Below are the records; restate all of them word for word.
── DATASET CONTENT
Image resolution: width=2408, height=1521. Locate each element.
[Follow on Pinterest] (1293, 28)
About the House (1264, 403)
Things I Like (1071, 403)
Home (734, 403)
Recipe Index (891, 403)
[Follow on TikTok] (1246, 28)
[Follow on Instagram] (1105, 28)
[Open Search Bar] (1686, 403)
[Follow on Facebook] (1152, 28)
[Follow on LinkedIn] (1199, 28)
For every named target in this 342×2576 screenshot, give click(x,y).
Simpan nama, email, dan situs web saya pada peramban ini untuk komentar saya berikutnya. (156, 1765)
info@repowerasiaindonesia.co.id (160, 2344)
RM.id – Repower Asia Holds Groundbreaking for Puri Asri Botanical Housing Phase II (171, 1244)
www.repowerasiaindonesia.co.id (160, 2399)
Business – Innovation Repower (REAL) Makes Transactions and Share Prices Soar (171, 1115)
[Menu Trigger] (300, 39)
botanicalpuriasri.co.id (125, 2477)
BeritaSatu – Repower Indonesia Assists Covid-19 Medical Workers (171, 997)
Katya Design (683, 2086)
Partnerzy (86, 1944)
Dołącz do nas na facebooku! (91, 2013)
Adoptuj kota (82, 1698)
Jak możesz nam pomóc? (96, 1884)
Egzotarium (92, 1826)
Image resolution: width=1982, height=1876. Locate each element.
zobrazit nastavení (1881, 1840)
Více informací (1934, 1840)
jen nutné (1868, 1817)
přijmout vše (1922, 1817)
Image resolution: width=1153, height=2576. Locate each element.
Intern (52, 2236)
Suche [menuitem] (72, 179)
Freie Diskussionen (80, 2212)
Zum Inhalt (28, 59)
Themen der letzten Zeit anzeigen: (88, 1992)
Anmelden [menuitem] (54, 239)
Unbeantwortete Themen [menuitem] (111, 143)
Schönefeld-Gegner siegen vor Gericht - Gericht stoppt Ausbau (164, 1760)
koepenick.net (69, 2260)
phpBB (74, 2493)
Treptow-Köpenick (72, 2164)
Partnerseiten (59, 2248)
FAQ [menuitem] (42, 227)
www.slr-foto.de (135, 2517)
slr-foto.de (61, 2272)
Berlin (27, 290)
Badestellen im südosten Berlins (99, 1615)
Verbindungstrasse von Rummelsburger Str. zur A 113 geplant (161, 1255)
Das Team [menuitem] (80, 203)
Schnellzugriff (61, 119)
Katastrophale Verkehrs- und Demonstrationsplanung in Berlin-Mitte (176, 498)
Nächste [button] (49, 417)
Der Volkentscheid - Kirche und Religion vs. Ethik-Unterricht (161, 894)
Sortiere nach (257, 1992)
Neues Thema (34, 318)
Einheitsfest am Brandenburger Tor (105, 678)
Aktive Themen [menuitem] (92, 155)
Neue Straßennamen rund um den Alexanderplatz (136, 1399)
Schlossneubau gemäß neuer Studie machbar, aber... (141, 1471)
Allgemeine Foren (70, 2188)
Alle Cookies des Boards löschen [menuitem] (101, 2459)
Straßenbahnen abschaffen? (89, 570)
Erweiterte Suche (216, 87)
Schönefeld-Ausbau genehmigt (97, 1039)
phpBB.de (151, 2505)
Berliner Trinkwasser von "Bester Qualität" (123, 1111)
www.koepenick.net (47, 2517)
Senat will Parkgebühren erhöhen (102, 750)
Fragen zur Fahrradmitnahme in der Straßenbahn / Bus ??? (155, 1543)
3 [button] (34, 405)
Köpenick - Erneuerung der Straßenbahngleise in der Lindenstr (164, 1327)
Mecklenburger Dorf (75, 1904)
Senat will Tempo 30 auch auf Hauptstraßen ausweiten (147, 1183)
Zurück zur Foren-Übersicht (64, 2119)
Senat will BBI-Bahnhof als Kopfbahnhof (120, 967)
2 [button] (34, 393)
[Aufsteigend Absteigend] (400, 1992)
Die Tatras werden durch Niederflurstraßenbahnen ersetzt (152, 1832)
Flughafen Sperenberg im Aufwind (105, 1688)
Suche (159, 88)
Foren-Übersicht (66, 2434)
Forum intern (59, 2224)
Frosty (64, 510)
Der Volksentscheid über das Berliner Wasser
────
- **TASK RESULT**:
Image resolution: width=2408, height=1521. Locate each element.
[Follow on Pinterest] (1293, 28)
About the House (1264, 403)
Things I Like (1071, 403)
Home (734, 403)
Recipe Index (891, 403)
[Follow on TikTok] (1246, 28)
[Follow on Instagram] (1105, 28)
[Open Search Bar] (1686, 403)
[Follow on Facebook] (1152, 28)
[Follow on LinkedIn] (1199, 28)
For every named target in this 342×2576 screenshot, give click(x,y).
Simpan nama, email, dan situs web saya pada peramban ini untuk komentar saya berikutnya. (156, 1765)
info@repowerasiaindonesia.co.id (160, 2344)
RM.id – Repower Asia Holds Groundbreaking for Puri Asri Botanical Housing Phase II (171, 1244)
www.repowerasiaindonesia.co.id (160, 2399)
Business – Innovation Repower (REAL) Makes Transactions and Share Prices Soar (171, 1115)
[Menu Trigger] (300, 39)
botanicalpuriasri.co.id (125, 2477)
BeritaSatu – Repower Indonesia Assists Covid-19 Medical Workers (171, 997)
Katya Design (683, 2086)
Partnerzy (86, 1944)
Dołącz do nas na facebooku! (91, 2013)
Adoptuj kota (82, 1698)
Jak możesz nam pomóc? (96, 1884)
Egzotarium (92, 1826)
Image resolution: width=1982, height=1876. Locate each element.
zobrazit nastavení (1881, 1840)
Více informací (1934, 1840)
jen nutné (1868, 1817)
přijmout vše (1922, 1817)
Image resolution: width=1153, height=2576. Locate each element.
Intern (52, 2236)
Suche [menuitem] (72, 179)
Freie Diskussionen (80, 2212)
Zum Inhalt (28, 59)
Themen der letzten Zeit anzeigen: (88, 1992)
Anmelden [menuitem] (54, 239)
Unbeantwortete Themen [menuitem] (111, 143)
Schönefeld-Gegner siegen vor Gericht - Gericht stoppt Ausbau (164, 1760)
koepenick.net (69, 2260)
phpBB (74, 2493)
Treptow-Köpenick (72, 2164)
Partnerseiten (59, 2248)
FAQ [menuitem] (42, 227)
www.slr-foto.de (135, 2517)
slr-foto.de (61, 2272)
Berlin (27, 290)
Badestellen im südosten Berlins (99, 1615)
Verbindungstrasse von Rummelsburger Str. zur A 113 geplant (161, 1255)
Das Team [menuitem] (80, 203)
Schnellzugriff (61, 119)
Katastrophale Verkehrs- und Demonstrationsplanung in Berlin-Mitte (176, 498)
Nächste [button] (49, 417)
Der Volkentscheid - Kirche und Religion vs. Ethik-Unterricht (161, 894)
Sortiere nach (257, 1992)
Neues Thema (34, 318)
Einheitsfest am Brandenburger Tor (105, 678)
Aktive Themen [menuitem] (92, 155)
Neue Straßennamen rund um den Alexanderplatz (136, 1399)
Schlossneubau gemäß neuer Studie machbar, aber... (141, 1471)
Allgemeine Foren (70, 2188)
Alle Cookies des Boards löschen [menuitem] (101, 2459)
Straßenbahnen abschaffen? (89, 570)
Erweiterte Suche (216, 87)
Schönefeld-Ausbau genehmigt (97, 1039)
phpBB.de (151, 2505)
Berliner Trinkwasser von "Bester Qualität" (123, 1111)
www.koepenick.net (47, 2517)
Senat will Parkgebühren erhöhen (102, 750)
Fragen zur Fahrradmitnahme in der Straßenbahn / Bus ??? (155, 1543)
3 [button] (34, 405)
Köpenick - Erneuerung der Straßenbahngleise in der Lindenstr (164, 1327)
Mecklenburger Dorf (75, 1904)
Senat will Tempo 30 auch auf Hauptstraßen ausweiten (147, 1183)
Zurück zur Foren-Übersicht (64, 2119)
Senat will BBI-Bahnhof als Kopfbahnhof (120, 967)
2 [button] (34, 393)
[Aufsteigend Absteigend] (400, 1992)
Die Tatras werden durch Niederflurstraßenbahnen ersetzt (152, 1832)
Flughafen Sperenberg im Aufwind (105, 1688)
Suche (159, 88)
Foren-Übersicht (66, 2434)
Forum intern (59, 2224)
Frosty (64, 510)
Der Volksentscheid über das Berliner Wasser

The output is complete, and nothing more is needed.